Your objective: Read the lines below and count those that have the word "agent". Respond with the number only.

Records for this task:
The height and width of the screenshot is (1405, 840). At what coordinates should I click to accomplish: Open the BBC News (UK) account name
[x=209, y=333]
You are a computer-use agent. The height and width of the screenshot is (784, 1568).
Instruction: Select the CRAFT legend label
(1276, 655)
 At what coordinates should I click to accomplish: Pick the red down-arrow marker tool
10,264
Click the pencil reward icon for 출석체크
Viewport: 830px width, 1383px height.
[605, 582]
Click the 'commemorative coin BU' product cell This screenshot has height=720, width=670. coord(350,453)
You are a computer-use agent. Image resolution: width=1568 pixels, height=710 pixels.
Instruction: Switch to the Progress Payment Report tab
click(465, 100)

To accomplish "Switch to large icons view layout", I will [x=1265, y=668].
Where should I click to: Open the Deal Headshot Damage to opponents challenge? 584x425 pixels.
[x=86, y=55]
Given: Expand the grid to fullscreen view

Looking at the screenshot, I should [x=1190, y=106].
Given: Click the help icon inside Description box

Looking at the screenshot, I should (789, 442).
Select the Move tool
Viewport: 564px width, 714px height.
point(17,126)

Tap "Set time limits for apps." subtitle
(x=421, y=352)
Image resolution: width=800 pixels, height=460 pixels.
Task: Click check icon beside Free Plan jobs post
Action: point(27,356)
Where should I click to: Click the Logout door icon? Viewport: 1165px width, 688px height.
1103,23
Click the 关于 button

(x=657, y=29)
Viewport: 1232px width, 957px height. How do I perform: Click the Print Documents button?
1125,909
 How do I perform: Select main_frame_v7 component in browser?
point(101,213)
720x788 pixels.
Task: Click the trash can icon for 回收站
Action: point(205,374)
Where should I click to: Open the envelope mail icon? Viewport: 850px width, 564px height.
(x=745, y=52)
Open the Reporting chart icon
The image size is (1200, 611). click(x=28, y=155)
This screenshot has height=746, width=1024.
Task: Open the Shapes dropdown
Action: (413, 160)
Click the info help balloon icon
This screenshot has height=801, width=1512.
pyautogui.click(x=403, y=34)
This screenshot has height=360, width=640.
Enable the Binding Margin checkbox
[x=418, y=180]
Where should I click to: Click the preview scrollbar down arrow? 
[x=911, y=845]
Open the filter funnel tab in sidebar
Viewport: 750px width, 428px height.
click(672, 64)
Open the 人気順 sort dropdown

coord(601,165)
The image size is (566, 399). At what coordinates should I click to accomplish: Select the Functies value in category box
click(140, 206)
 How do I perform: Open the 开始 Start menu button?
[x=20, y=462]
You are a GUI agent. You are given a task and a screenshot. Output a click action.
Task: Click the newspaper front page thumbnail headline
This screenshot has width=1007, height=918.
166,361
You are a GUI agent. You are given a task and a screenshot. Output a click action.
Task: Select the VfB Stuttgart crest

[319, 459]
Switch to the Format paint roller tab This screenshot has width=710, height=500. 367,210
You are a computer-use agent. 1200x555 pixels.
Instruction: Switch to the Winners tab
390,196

Task result: 5